When and how did the pressure and security measures against your father begin?
We had a house in Mashhad that had two floors and a basement. My father turned this basement into a church, with the permission of the Islamic Republic.
This church, called “The Assemblies of God Church of Mashhad”, was founded by my father, entirely legally, and with permission.
And we put a sign on the house that said, “The Assemblies of God Church of Mashhad”.
After Ayatollah Khomeini’s death, my father’s permission was withdrawn, the church closed, and the sign removed from the house. Then my father was arrested multiple times. Our phone calls were listened to.

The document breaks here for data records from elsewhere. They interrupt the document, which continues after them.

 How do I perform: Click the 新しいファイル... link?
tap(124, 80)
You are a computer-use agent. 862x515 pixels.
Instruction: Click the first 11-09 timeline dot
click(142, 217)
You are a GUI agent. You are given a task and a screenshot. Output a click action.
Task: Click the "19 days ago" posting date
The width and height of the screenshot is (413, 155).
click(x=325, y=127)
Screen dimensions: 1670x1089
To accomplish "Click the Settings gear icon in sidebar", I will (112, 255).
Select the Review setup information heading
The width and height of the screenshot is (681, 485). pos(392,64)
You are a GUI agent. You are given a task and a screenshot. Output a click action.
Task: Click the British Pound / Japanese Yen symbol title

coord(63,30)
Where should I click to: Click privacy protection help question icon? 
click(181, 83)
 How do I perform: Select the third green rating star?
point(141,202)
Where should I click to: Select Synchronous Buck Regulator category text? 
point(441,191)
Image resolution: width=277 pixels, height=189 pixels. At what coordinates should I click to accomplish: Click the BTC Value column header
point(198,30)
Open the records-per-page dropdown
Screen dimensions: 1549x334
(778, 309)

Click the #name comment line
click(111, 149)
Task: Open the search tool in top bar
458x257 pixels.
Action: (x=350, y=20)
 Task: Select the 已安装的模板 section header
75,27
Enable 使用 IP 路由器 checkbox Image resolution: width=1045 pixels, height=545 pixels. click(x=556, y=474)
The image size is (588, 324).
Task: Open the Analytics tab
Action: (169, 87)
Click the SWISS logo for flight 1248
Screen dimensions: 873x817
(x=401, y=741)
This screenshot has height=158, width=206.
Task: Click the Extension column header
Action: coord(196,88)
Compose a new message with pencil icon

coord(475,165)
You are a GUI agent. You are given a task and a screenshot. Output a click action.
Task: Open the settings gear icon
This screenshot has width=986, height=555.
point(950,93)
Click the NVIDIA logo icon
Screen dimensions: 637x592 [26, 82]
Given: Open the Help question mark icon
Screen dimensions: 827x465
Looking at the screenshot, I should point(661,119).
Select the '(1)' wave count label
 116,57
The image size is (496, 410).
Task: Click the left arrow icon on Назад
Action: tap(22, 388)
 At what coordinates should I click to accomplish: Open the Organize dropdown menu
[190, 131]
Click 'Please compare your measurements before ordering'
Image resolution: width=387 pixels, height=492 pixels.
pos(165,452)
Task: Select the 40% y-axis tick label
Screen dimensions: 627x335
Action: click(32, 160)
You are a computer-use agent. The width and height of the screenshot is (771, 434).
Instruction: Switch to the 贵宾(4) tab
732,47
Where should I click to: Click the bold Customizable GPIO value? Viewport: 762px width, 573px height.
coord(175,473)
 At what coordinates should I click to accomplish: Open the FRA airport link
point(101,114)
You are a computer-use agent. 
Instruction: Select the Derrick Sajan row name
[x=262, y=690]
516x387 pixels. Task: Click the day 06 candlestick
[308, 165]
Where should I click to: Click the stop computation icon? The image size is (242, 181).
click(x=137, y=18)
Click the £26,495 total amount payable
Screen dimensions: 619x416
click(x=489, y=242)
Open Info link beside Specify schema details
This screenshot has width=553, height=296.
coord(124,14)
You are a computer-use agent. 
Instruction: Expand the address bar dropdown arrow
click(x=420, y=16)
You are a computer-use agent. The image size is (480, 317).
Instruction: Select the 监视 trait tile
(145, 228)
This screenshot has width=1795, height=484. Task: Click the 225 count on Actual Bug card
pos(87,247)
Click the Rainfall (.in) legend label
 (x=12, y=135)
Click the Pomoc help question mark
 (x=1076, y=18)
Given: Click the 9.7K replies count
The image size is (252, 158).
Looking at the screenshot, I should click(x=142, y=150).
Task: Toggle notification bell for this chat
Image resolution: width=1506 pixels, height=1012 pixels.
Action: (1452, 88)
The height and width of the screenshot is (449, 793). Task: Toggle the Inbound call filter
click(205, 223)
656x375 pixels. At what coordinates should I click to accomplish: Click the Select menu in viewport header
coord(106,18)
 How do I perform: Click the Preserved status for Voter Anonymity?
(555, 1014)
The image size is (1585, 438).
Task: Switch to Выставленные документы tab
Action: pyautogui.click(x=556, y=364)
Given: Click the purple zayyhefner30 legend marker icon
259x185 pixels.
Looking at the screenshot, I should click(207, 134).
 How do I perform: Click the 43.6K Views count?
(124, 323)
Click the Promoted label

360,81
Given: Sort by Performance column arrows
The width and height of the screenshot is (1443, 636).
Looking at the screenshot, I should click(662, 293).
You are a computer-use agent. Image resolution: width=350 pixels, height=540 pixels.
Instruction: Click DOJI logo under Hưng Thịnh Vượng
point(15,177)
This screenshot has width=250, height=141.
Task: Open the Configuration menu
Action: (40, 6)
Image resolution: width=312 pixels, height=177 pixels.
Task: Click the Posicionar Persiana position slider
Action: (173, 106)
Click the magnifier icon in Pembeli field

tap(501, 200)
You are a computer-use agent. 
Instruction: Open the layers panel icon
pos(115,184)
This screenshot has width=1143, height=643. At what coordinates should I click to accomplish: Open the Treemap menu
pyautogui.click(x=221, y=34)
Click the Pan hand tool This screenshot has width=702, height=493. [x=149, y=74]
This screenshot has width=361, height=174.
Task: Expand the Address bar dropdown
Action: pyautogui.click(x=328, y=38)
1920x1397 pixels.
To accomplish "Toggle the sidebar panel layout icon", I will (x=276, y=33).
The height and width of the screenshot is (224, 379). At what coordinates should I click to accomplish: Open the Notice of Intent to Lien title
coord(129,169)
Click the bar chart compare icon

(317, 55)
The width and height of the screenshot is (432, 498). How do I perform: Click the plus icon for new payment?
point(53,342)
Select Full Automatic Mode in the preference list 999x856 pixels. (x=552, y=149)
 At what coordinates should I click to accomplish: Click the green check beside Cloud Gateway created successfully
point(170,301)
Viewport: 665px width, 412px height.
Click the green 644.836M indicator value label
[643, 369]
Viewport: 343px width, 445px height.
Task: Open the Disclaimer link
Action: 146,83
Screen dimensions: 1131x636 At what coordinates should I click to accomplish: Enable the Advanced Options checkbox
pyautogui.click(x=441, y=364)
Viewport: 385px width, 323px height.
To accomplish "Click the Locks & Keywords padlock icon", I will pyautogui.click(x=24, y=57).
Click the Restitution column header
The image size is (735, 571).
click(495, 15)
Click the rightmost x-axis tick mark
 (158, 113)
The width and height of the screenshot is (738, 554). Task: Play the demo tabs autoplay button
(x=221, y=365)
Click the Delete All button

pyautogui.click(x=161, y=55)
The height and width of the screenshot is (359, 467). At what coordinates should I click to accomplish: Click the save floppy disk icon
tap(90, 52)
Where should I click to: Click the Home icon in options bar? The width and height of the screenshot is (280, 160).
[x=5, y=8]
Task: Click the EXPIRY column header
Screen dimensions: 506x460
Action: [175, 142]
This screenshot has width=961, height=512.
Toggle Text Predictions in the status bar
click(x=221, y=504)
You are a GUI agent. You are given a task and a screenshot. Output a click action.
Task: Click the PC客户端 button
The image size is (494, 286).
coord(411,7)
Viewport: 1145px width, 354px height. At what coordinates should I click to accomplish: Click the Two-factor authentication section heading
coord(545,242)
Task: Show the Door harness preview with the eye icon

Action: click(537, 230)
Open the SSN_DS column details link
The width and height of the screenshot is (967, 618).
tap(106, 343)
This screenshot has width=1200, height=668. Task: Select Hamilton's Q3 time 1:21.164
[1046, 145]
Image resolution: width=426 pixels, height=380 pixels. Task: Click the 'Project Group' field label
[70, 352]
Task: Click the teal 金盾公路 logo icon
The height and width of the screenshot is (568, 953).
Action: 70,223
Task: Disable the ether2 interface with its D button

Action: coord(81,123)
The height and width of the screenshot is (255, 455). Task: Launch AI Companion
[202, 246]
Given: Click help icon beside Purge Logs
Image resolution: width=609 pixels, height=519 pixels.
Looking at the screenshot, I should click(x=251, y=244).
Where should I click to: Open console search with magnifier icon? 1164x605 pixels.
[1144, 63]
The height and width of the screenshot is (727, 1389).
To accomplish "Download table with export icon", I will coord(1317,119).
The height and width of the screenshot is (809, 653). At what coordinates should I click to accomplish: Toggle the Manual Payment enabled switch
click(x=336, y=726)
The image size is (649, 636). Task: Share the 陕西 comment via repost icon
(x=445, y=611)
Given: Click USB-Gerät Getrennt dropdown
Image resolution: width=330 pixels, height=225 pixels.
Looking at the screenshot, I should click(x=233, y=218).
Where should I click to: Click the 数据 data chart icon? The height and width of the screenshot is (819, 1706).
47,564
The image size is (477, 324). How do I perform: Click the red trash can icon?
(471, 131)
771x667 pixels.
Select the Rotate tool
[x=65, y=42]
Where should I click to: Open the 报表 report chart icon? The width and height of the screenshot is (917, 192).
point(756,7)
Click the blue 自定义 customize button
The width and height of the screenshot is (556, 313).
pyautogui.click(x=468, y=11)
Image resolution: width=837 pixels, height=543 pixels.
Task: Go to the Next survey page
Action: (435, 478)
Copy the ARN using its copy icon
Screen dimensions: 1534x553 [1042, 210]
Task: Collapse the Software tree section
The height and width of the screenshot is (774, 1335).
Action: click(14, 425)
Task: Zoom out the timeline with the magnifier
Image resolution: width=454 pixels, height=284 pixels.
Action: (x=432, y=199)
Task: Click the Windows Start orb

When my father was released from prison (on leave of absence), he said to us, “Don’t say anything because they know about our most private conversations, even my very private conversations with my wife. They have hidden listening devices in our house.”
When my father was martyred, without our permission they sold the phone in our home, which was registered in the name of The Assemblies of God Church of Mashhad, and our phone was completely disconnected, and we were not allowed to buy and own a phone.
Do you remember the dates of your father’s arrests?
I do not remember the date of my father’s first arrest, but I remember that after Mr. Khomeini’s death, my father’s arrests became more serious and the pressure increased. About 40 days after his [Khomeini’s] death, my father kept being arrested and released, and the authorities complained very much that the church had not held a ceremony to mark Mr. Khomeini’s fortieth day of death. Finally, he had to hold a ceremony for it.
My father’s final return to prison, after the end of his leave, was in early or mid-Aban 1369 [late October/early November 1990], from which he never returned.
Since you were only a nine-year-old girl when your father was executed, you and your family were faced with unimaginable difficulties. Tell us a little bit about your memories of the days your father was away in prison, his execution, and the days after.
The hardships for me started when I was seven years old.
My mother was blind, so my father had a lot more responsibility than most other men: he took care of us [children], did the housework and was a companion for my mother.
My father and his mother helped my mother with the housework and our upbringing, but before my father’s martyrdom, in 67  when I was seven years old, my mother had an accident.
In the accident, she suffered a serious head injury and schizophrenia. It is an acute and serious illness that makes a person very isolated. My mother has been at home since then and has been struggling with depression and schizophrenia.
My mother wasn’t able to do much since the accident and my father and grandmother did all the housework. So my father did all this housework, took care of our schoolwork and was also a pastor and led the church (the church was on the lower floor of our house).